こんにちは、グラフィックデザイナーのピースマイルです。


今回取り上げる映画は夜空はいつでも最高密度の青色だです。


最果タヒさんの同名の詩集を《舟を編む》で知られる石井裕也さんが監督した作品。


詩集が原案というか、もう本当にストーリーの中で登場人物達が詩を読む=セリフを言うというような仕組みになっていて。


なのでセリフとしてはハッキリと不自然だしおかしな点もあるんですけど、それも踏まえて楽しむタイプの映画と言えます。


主人公には石橋静河さんと池松壮亮さん、脇には松田龍平さんや田中哲さんら実力派が揃ってます。

 

映画のストーリー


看護師として働く傍ら、ガールズバーでバイトをしている美香(石橋)。


日雇いとして建築現場で働く慎二(池松)。


偶然の出会いから二人の交流が始まり、お互いの心を通わせていく話です。


少し踏み込んだ言い方をすると、自分のことを肯定できないタイプの主人公達が、生きることの意味や死ぬことの意味に向き合いながら少しずつ前向きな心を育んでいく、みたいな解釈でしょうか。


自律神経症のような症状を持っている慎二(劇中では自身のことを「俺はおかしいから」みたいな言い方をしている)は、ものすごくお喋りな時と全く何も喋らない時の差が激しい人。


それに対して美香は、すべての事象や心情を言葉にして整理したい人。


その手段として詩が登場します。


大きな事件が起こるというよりは、主人公達が自分に向き合って正直な気持ちを取り戻すようなシーンが多いですね。

 

映画の良かった点


詩を映画にするという、そのチャレンジングな姿勢はやっぱり良かったと思います。


観たことのない映画体験が出来るという意味では観る価値が絶対にある映画ですね。


画面全体の作りがザラザラしていて湿っぽい感触というのも良かったです。


目線が「世界全体」に向かないように、内側内側に迫っていくような演出は観ている側に対してとても親切な作りだったなと思います。

 

映画の不満点


とはいえ、正直僕は映画全体は苦手でした。
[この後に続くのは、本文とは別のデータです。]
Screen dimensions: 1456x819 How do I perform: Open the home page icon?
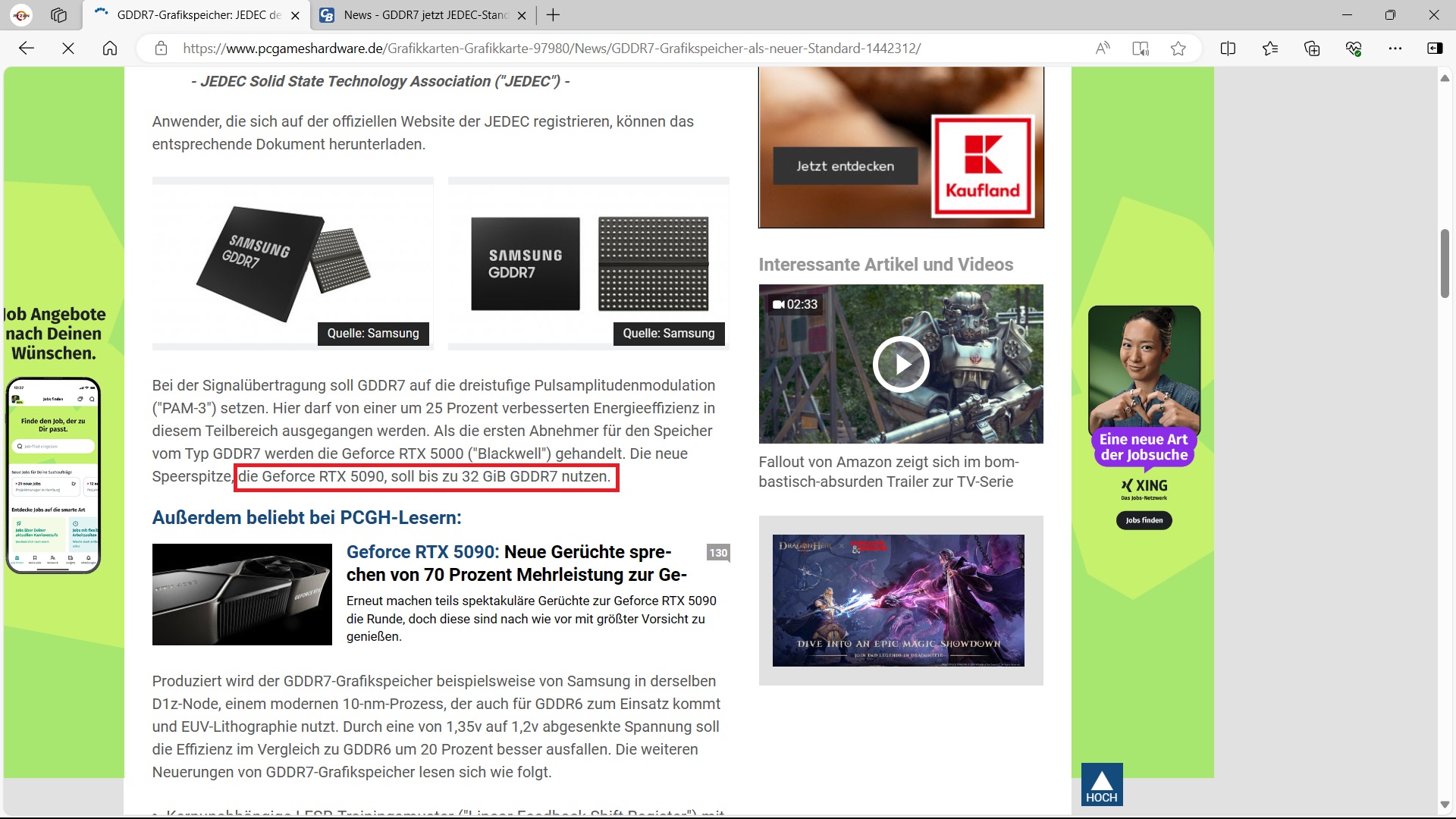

。。


とにかくあらゆるシーンが「それっぽーい」くらいで止まってるんですよね。


「日雇い労働者=社会の底辺」とか「水商売で働いている=心が貧しい」とか「親との関係が悪い、あるいは死別している=その後の人生に暗い影を落とす」とか。


どこかで見たことあるような設定の人物達がウロウロ悩んだりしているので「それって偏見なんじゃないの?」と反発したくなっちゃって。


そうじゃなくって、「まわりの人から見るとどう考えても不幸な要素は見当たらない」のに自己肯定が出来ない人物達にした方が良かったと思うんですけどね。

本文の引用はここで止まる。